Although the candidates other than Romney were reluctant to address the issue of religious bigotry, some prominent conservatives were frank and outspoken. Gary Bauer, perhaps the most influential Christian conservative, told me late Saturday that Jeffress had made a fundamental error. “For years I have urged Christians to be active engaged citizens. Our country desperately needs more citizens who understand that our liberty comes from God and that only a virtuous people can be free.” He continued: “Picking a candidate for public office is not the same thing however as selecting a pastor or rabbi. Politics is about picking someone who shares your views on public policy. Millions of Americans who do not worship the same way as I do none the less agree with me on the sanctity of life, the definition of marriage, America’s role in the world and fiscal responsibility.” As for Romney in particular, Bauer had these words of counsel for his fellow conservatives: “The attacks on Gov. Romney’s faith this weekend will only bring comfort to the Obama political machine and their radical secular allies who oppose virtually everything evangelicals and Mormons believe.”
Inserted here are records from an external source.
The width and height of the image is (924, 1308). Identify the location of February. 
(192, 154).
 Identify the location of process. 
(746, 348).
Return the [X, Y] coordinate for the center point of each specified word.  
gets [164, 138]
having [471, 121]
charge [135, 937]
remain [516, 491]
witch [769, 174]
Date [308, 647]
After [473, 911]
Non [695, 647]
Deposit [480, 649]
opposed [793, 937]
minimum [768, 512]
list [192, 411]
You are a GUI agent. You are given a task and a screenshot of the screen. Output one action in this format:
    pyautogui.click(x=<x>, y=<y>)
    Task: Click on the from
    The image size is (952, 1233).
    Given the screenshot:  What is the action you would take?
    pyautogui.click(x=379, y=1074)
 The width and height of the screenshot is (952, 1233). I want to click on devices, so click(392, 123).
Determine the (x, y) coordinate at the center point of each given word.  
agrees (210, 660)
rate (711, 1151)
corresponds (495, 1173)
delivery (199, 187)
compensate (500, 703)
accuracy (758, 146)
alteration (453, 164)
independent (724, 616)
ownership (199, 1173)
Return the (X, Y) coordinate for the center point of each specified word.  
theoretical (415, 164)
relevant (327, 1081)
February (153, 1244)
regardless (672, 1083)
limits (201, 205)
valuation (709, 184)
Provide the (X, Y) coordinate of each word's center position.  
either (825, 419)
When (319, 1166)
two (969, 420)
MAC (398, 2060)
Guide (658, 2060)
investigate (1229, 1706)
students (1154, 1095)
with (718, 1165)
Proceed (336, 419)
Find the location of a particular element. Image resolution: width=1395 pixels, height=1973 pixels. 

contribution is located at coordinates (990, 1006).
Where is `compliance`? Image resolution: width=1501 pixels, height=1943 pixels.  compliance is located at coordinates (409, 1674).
Professor Robert George, a conservative legal and cultural scholar who previously moderated a candidate forum in South Carolina, had a similar reaction. He told me, “This late in the season of our experience, we should know that what matters is not a candidate’s religious affiliation, but rather the depth of his or her understanding of the “self-evident truths” at the foundation of our republic, and the strength of his or her commitment to honor those truths in governing. It doesn’t matter whether a candidate is a Protestant or a Catholic, a Mormon or Muslim or Jew.” Instead he said, “What we need to know is whether he or she possesses wisdom, vision, integrity, and courage. We need to ask whether he or she will protect the security of the nation and, from conviction, honor the principles of limited government, the rule of law, republican democracy, private property and the market economy, equality of opportunity, respect for civil liberties and personal responsibility, the sanctity of human life in all stages and conditions, and the integrity and autonomy of core nongovernmental institutions on which the health of civil society (and, to a large extent, the care of those in need) vitally depends, beginning with the marriage-based family and communities of religious faith.”

So we have here a contrast between moral leadership (by Bennett, Bauer, and George), on one hand, and timidity, on the other. Not only was Perry AWOL in denouncing Jeffress, but some of his prominent supporters (Govs. Bobby Jindal and Brian Sandoval) ignored requests for comment. (That might not sit well with Sandoval’s numerous Mormon constituents.) Another Perry backer Henry Barbour would only say to me via email, “I don’t think we need a religious litmus test for someone to serve as President.” And Cain’s campaign likewise ducked the issue entirely when I asked for reaction. To put it mildly, in this instance many conservative leaders showed courage while Republican pols demonstrated a shameful lack of moral leadership.